Wer Frauen im Handwerk ignoriert übersieht die Zukunft
Werden veraltete Rollenklischees weitergetragen, übersehen viele Interessierte und Handwerksunternehmen ihre Chance für die Zukunft. Unternehmen, indem sie Frauen als mögliche Fachkräfte und Chefinnen von morgen zu wenig beachten. Und interessierte Frauen, die sich von einer aussichtsreichen Karriere im Handwerk abschrecken lassen. In Zeiten, bei denen rund 200.000 Lehrstellen pro Jahr unbesetzt bleiben, Fachkräfte rar sind und in einigen Gewerken Betriebsschwund herrscht, wäre das fahrlässig.
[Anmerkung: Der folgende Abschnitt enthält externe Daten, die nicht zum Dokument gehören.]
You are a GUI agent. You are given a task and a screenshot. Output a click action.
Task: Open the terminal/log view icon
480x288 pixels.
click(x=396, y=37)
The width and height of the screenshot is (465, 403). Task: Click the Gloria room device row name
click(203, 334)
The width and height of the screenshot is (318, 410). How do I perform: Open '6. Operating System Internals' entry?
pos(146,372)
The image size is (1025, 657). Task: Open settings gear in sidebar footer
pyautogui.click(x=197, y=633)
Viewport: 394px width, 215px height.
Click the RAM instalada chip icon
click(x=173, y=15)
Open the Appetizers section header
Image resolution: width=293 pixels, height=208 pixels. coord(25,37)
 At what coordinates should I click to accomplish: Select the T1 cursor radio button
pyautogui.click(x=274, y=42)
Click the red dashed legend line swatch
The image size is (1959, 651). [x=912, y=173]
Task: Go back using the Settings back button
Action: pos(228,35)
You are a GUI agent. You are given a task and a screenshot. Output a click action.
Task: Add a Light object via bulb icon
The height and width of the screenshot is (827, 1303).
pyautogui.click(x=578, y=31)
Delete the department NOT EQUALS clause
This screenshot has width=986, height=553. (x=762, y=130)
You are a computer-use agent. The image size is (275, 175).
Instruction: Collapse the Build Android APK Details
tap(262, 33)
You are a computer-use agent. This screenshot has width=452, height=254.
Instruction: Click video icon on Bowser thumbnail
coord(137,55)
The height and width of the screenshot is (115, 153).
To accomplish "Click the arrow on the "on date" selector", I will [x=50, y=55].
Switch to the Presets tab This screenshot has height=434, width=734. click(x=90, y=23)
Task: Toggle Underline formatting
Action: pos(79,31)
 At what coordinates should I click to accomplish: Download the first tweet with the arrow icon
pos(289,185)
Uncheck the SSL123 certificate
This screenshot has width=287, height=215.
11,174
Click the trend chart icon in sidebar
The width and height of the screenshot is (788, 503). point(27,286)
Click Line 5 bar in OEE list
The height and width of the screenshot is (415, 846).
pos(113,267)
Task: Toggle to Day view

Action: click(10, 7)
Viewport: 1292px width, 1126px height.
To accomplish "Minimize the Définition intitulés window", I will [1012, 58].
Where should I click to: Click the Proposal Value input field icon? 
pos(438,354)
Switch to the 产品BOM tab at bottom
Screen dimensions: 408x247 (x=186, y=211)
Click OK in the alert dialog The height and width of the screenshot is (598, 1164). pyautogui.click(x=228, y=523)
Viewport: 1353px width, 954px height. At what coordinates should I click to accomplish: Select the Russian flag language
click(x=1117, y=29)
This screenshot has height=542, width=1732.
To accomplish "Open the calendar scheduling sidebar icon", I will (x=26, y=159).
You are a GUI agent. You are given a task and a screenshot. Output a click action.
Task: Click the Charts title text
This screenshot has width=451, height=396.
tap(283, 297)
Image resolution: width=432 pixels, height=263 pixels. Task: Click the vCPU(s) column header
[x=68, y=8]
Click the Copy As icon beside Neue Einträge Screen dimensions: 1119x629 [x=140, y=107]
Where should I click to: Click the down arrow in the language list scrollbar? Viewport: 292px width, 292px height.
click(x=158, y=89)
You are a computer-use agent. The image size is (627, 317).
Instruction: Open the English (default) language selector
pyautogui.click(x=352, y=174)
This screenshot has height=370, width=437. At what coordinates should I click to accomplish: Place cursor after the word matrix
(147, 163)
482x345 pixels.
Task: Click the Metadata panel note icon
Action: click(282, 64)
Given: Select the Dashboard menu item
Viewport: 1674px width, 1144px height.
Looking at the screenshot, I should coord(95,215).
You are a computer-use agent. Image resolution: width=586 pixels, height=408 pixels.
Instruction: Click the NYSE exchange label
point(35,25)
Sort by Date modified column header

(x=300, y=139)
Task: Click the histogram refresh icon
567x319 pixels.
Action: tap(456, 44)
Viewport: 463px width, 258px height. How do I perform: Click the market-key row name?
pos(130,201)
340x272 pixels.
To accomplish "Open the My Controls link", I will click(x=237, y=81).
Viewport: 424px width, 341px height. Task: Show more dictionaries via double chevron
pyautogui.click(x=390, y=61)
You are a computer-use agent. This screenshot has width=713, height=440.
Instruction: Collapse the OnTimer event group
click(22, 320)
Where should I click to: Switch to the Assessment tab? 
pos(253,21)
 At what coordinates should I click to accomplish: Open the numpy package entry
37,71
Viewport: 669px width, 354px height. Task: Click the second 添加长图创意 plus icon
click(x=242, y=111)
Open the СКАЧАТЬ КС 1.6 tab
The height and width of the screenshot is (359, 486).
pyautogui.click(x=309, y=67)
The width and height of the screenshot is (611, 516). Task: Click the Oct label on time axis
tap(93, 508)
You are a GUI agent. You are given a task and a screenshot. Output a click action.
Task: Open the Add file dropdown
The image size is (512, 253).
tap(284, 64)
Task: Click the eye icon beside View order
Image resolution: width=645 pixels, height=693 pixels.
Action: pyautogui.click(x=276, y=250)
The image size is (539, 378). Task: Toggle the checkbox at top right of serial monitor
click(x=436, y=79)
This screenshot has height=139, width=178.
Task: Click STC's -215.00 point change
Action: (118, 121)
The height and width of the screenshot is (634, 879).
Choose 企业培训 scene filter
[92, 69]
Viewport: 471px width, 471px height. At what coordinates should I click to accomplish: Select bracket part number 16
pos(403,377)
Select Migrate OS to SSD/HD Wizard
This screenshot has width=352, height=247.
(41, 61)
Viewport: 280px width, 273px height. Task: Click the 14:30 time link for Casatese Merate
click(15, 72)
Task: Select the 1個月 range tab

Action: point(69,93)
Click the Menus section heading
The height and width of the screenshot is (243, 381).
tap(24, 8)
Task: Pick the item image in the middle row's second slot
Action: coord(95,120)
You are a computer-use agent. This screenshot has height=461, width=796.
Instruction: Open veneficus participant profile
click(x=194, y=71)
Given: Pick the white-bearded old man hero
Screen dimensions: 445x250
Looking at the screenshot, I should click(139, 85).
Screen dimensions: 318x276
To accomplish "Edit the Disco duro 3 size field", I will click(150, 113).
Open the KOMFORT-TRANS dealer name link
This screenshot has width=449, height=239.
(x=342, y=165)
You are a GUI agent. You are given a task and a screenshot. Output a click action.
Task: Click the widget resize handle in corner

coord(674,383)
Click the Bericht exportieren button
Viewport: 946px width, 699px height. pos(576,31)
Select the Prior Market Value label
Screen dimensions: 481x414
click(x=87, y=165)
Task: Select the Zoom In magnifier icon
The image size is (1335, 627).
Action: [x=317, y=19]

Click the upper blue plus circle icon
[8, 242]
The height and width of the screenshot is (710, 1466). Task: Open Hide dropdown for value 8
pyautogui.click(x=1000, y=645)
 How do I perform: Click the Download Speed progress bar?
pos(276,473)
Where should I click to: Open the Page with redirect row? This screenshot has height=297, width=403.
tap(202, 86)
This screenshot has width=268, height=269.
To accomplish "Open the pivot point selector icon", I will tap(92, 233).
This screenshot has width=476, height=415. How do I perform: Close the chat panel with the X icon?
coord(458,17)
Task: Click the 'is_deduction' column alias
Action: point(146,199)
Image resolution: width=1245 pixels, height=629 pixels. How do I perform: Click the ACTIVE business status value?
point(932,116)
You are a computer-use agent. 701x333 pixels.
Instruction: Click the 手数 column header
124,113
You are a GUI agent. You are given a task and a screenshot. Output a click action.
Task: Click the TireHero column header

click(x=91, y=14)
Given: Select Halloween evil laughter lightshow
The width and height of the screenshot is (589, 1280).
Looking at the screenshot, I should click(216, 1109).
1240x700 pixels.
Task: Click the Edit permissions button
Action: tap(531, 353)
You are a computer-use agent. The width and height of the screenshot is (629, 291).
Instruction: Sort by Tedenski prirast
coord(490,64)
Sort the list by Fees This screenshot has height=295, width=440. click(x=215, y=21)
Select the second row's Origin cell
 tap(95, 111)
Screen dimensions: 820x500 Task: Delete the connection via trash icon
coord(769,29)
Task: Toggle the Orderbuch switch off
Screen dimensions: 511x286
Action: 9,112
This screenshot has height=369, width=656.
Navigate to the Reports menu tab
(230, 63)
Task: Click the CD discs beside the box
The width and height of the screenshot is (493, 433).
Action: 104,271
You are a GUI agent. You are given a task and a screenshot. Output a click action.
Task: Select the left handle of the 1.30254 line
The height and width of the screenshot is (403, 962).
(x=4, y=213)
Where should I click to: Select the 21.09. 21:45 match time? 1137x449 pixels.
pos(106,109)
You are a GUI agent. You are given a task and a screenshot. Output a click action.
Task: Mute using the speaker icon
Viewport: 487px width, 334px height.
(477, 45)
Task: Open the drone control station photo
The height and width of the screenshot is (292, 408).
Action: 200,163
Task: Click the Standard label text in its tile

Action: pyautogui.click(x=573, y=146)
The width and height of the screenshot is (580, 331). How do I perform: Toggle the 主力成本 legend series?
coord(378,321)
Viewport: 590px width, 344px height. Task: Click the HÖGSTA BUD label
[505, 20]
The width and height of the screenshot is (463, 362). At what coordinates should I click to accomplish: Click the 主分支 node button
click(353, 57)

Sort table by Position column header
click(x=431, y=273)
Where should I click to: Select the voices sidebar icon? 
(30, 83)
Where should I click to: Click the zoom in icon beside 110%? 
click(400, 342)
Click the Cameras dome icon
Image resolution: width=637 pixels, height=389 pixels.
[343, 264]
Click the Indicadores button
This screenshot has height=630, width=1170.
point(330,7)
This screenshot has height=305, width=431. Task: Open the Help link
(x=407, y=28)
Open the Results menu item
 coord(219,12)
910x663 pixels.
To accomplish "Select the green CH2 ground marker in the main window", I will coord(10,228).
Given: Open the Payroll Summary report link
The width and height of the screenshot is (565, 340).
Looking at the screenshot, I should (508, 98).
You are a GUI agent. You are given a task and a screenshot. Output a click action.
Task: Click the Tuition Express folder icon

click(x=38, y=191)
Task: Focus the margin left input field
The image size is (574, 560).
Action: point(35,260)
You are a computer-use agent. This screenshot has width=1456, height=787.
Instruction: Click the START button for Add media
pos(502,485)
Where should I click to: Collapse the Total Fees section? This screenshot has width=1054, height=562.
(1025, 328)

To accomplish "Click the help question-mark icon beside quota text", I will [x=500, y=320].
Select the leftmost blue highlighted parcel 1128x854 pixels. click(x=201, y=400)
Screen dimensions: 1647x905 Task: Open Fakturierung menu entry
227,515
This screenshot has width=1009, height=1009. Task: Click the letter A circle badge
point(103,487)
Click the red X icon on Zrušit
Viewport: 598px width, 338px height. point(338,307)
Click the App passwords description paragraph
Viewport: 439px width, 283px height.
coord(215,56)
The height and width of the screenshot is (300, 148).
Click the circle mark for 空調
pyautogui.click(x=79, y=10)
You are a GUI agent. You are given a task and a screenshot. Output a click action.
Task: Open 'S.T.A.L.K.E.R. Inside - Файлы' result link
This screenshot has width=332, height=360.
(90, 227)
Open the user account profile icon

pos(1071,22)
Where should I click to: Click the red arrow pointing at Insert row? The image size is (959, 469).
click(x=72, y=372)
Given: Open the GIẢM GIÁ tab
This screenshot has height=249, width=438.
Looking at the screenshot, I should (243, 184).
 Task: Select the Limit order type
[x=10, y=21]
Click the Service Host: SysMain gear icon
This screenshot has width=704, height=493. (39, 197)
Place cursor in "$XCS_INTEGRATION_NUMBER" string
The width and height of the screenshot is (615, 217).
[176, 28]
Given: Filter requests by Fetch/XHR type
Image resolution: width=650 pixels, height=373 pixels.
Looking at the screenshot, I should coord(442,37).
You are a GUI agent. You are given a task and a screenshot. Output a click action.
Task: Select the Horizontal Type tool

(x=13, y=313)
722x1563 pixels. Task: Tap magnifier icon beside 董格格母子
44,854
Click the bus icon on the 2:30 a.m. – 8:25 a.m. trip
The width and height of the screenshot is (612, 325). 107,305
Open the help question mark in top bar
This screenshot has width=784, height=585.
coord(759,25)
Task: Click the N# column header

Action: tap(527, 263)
Als Lösungen bieten sich etablierte Frauen an, die als Vorbilder dienen können oder Unternehmenskulturen, die eine bessere Verbindung von Familie und Arbeit möglich machen. Darüber hinaus Entwicklungsangebote, um technische Kenntnisse und Führungsqualitäten zu entfalten sowie Quereinsteigerinnen den Einstieg zu erleichtern.